Et ce n’est pas non plus un paradoxe d’être à la fois normatif, c’est-à-dire de dire que des aliments sont mauvais en soi (mauvaises graisses, sucres rapides, aliments inflammatoires) et que d’autres sont bons en soi (légumes, fruits, viandes naturelles, poissons gras, etc.), ET d’individualiser chaque conseil alimentaire.
Le philosophie Spinoza disait que le bon et le mauvais sont doublement relatifs, et se disent l’un par rapport à l’autre, et tous deux par rapport à un mode existant. Si l’on voulait paraphraser Spinoza que lie le bon et le mauvais à la puissance d’agir (“Objectivement, dès lors, est bon ce qui augmente ou favorise notre puissance d’agir, mauvais ce qui la diminue ou l’empêche“, Deleuze, 1981 :74), on pourrait dire que les “bons” aliments améliorent notre état de santé et que les “mauvais” diminuent notre état de santé.
Le corps humain est par excellence un système “complexe”, dans son sens latin, complexus, qui est tissé ensemble (Heylighen & Gershenson, 2005).

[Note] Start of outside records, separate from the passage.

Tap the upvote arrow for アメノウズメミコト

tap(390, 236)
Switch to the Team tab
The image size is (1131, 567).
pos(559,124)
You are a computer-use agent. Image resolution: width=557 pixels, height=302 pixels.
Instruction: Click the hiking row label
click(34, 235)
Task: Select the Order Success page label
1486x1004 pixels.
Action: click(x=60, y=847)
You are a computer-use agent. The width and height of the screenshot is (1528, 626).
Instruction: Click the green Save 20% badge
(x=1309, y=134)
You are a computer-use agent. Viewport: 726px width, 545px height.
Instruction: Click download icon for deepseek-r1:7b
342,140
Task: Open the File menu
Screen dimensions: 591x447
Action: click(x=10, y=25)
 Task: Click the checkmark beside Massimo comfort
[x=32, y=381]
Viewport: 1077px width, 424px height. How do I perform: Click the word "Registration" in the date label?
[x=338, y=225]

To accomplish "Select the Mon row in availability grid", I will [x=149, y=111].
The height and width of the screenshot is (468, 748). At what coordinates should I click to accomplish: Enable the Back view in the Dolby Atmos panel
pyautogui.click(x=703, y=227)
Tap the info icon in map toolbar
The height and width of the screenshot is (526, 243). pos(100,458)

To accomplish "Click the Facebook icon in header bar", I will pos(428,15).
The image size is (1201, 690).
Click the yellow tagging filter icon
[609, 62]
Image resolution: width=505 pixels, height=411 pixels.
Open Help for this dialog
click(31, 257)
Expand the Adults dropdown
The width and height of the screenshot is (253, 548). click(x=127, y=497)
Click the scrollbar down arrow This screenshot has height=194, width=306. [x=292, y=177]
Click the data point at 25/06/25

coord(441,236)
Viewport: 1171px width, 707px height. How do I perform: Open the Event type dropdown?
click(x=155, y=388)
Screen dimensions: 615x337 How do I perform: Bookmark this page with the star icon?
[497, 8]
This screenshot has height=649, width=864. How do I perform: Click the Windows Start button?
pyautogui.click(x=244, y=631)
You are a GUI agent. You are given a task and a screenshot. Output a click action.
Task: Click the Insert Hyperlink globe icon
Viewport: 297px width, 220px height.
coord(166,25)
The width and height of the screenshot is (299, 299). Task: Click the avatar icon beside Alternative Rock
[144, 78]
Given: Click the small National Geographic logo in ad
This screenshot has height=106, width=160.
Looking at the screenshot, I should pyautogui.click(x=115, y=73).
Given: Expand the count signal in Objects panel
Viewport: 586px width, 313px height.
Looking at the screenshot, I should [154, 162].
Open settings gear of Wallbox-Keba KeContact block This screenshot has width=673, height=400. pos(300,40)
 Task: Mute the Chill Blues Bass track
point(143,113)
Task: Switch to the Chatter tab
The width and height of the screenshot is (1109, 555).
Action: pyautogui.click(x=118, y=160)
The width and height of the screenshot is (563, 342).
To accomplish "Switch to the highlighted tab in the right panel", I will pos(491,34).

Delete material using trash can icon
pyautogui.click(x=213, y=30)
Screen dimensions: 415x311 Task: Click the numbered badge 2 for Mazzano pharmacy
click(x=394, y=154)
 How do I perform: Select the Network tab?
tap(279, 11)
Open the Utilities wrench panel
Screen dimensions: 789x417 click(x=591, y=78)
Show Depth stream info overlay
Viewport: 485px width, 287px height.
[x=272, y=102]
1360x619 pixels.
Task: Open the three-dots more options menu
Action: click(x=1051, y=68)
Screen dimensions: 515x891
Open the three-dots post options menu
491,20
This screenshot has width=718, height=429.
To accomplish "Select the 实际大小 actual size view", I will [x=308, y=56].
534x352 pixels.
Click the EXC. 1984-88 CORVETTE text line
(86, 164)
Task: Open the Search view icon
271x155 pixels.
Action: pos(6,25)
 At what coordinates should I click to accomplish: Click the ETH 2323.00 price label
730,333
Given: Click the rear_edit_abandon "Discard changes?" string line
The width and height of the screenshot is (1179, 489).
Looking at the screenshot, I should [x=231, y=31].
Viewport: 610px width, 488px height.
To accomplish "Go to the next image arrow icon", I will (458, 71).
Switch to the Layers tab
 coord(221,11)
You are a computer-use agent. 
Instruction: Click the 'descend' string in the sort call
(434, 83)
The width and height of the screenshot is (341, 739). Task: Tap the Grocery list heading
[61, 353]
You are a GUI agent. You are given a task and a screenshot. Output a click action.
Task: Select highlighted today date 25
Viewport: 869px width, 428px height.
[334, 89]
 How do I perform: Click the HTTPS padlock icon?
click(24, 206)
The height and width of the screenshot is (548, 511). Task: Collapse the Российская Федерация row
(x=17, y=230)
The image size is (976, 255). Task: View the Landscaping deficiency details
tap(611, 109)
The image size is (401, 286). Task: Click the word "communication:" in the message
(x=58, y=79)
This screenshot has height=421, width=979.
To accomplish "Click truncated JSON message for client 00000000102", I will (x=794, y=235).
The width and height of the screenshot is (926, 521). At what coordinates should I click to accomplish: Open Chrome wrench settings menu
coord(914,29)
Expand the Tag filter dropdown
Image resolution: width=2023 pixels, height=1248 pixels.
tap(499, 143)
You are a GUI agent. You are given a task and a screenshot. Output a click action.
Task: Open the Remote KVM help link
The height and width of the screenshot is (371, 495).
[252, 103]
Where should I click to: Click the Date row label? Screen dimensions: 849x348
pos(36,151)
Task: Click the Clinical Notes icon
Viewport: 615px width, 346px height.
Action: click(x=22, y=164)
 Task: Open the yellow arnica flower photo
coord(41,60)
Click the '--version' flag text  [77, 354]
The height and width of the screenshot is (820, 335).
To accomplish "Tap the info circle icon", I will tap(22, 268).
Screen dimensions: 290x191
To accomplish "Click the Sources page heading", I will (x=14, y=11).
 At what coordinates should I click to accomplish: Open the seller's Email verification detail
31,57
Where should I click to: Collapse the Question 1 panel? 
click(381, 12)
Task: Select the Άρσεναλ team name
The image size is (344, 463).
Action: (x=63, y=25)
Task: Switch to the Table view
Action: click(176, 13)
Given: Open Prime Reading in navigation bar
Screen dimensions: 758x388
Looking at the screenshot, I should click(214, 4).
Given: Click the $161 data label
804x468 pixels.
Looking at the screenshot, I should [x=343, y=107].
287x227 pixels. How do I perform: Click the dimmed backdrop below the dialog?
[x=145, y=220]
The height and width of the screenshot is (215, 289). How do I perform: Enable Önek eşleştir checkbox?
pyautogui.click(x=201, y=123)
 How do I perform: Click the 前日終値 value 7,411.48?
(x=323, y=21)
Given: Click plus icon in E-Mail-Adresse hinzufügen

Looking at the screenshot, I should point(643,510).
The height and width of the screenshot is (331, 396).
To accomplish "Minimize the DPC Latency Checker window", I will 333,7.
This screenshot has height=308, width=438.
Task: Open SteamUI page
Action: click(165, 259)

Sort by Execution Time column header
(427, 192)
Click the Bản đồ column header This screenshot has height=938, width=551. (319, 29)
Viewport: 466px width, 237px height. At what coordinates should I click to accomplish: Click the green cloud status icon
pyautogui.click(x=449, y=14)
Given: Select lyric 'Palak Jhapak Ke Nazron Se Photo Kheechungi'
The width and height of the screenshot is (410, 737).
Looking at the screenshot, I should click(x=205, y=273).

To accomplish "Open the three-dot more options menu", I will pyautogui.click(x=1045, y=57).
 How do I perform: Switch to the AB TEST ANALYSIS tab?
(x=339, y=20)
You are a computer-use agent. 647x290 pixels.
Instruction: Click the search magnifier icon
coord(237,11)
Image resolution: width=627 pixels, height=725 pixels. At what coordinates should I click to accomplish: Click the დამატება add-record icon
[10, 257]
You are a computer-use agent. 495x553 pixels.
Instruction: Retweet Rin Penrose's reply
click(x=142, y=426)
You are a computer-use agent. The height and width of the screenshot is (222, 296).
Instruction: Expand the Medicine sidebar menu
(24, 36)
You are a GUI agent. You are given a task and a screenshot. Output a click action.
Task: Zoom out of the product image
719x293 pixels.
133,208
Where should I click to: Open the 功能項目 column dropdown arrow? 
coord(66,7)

Et la nutrition doit donc nécessairement se présenter comme une approche “relationnelle” : chaque aliment doit être considéré en relation avec tout ce que la personne mange et fait de sa journée.
On peut donc garder un modèle alimentaire unique, fondé sur des généralisations scientifiques, comme l’est l’alimentation paléolithique, tout en veillant à adapter les conseils nutritifs à l’état de santé de la personne, à ses habitudes alimentaires, et à tout ce qui compose son existence : activité physique, sommeil, etc.
C’est le paradoxe, en nutrition, du biologique (généralisé dans les recherches scientifiques en nutrition) et de l’humain (individualisé dans les suivis nutritifs).
- Deleuze, G. 1981. Spinoza. Philosophie pratique. Paris : Editions de Minuit.
- Heylighen, F., & Gershenson, C. 2005. How Can We Think Complex ? in Richardson, K. (ed). Managing Organizational Complexity: Philosophy, Theory and Application, Information Age Publishing, pp. 47-62.